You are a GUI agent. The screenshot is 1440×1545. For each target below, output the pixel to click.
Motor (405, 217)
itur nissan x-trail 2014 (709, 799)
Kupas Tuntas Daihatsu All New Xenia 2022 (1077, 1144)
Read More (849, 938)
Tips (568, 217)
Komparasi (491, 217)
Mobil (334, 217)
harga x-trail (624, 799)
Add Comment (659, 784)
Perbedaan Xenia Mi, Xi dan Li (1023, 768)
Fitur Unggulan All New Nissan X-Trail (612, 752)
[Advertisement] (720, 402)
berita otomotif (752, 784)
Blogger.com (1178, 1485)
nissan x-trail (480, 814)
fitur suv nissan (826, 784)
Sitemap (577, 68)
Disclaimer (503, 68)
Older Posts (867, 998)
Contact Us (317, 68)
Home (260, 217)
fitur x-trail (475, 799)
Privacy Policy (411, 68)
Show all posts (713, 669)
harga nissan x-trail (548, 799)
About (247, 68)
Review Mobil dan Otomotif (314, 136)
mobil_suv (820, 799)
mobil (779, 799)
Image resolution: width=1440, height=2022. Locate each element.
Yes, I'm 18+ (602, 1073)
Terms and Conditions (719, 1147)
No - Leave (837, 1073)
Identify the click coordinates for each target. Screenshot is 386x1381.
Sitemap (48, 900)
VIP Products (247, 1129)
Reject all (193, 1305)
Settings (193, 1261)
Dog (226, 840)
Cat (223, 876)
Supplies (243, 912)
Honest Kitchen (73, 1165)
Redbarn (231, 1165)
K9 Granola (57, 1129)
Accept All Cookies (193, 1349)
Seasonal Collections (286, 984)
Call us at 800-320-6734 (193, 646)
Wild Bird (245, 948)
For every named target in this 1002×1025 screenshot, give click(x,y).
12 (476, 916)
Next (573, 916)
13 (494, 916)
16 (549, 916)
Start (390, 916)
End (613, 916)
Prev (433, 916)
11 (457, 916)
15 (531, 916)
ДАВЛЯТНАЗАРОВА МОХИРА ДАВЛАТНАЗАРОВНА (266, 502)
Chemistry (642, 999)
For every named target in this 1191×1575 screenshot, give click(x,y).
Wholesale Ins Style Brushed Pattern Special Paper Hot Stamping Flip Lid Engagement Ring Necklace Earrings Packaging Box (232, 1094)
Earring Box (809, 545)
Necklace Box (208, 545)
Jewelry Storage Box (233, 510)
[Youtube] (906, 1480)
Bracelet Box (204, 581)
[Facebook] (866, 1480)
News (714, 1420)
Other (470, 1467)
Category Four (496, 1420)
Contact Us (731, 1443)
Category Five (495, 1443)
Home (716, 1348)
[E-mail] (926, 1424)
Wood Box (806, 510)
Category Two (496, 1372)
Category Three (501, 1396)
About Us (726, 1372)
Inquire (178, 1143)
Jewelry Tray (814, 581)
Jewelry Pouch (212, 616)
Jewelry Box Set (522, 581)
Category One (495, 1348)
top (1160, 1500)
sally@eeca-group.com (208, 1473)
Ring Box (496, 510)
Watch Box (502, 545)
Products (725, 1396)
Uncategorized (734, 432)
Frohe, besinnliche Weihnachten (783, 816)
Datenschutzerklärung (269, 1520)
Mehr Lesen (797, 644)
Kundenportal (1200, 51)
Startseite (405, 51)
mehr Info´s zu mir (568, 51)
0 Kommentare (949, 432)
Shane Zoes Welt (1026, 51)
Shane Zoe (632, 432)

▶ [REQUIRED WORK]: Starting with the line with "Products (725, 1396)" and going on through the end of the data, write those lines out again, swapping "Uncategorized" for "Allgemein" and leaving everything else unchanged.

▶ [SOLUTION]:
Products (725, 1396)
Allgemein (734, 432)
Frohe, besinnliche Weihnachten (783, 816)
Datenschutzerklärung (269, 1520)
Mehr Lesen (797, 644)
Kundenportal (1200, 51)
Startseite (405, 51)
mehr Info´s zu mir (568, 51)
0 Kommentare (949, 432)
Shane Zoes Welt (1026, 51)
Shane Zoe (632, 432)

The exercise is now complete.